The 15-Minute, 10-Dollar Day

A strategy for using your shrinking free time and money wisely

By Kat Avila, contributing writer
Published on LatinoLA: August 5, 2012

The 15-Minute, 10-Dollar Day

"But it's only 15 minutes a day!" said my voice and diction coach. He was either astonished by my admitted laziness or exasperated with my lack of discipline, or both. After all, it was a 45-minute drive to his place in Hollywood for a 45-minute lesson and a 45-minute drive back, provided that traffic was good. And I didn't have time to do my homework after putting in that kind of investment?

After Rocco said that, I felt pretty ashamed. Whenever I felt like slacking off about something, I would hear his voice like it was yesterday: "But it's only 15 minutes a day!"

If I don't feel like doing my morning routine of sit-ups, if I don't want to walk around the block for exercise, if I am too tired to study, if I don't want to clean and vacuum, if I would rather pay an overdue fine than return a DVD to the library, I hear: "But it's only 15 minutes a day!"

So now, a lot of things get done because of one ghostly nagging voice. As someone once asked, "How much better do you want your life to become?" A focused 15 minutes of your time here and there can add up to something significant.

An artistic ESL student once explained to me how she was able to finish her highly detailed masterpieces, "You draw a rock. Then another and another. You draw a cat, and then you have a family of cats. And then after a year, you have a painting!"

Brian Tracy wrote a book titled EAT THAT FROG!: 21 Great Ways to Stop Procrastinating and Get More Done in Less Time. I highly recommend it if your procrastinating is holding you back.

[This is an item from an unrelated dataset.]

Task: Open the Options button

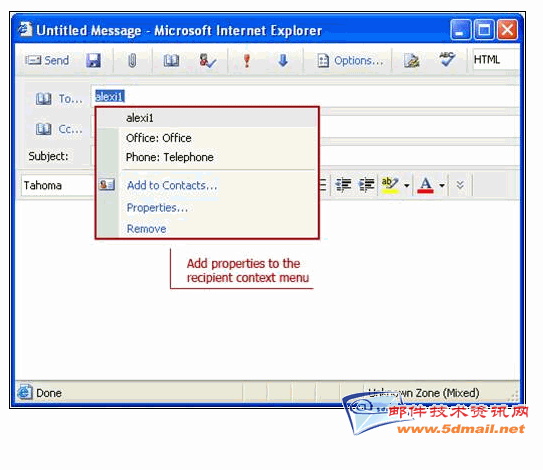Action: click(350, 61)
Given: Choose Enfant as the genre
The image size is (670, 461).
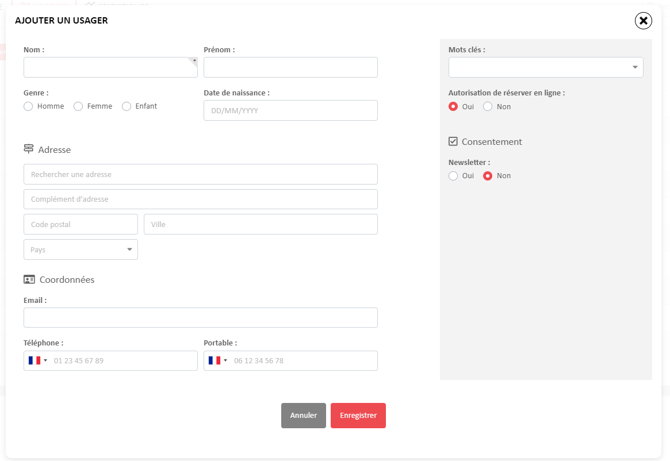Looking at the screenshot, I should coord(126,106).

As for money, I am often left with only 10 dollars in my wallet. This was the situation I faced as I went shopping recently for food at Trader Joe's. I bought a pound of strawberries, three apples, a tomato, a red onion, and a package of sliced turkey. Impulse shopper that I am, I ended up putting back as much as I bought. (I've been trying not to default back to my credit card for food.)

My reward was the smiling cashier handing me back a crisp dollar bill for change. That dollar hangs attached to a picture frame on the wall above my computer. Eventually I'm going to need it, but for now it reminds me that saving one dollar is like putting 15 minutes of time to good use.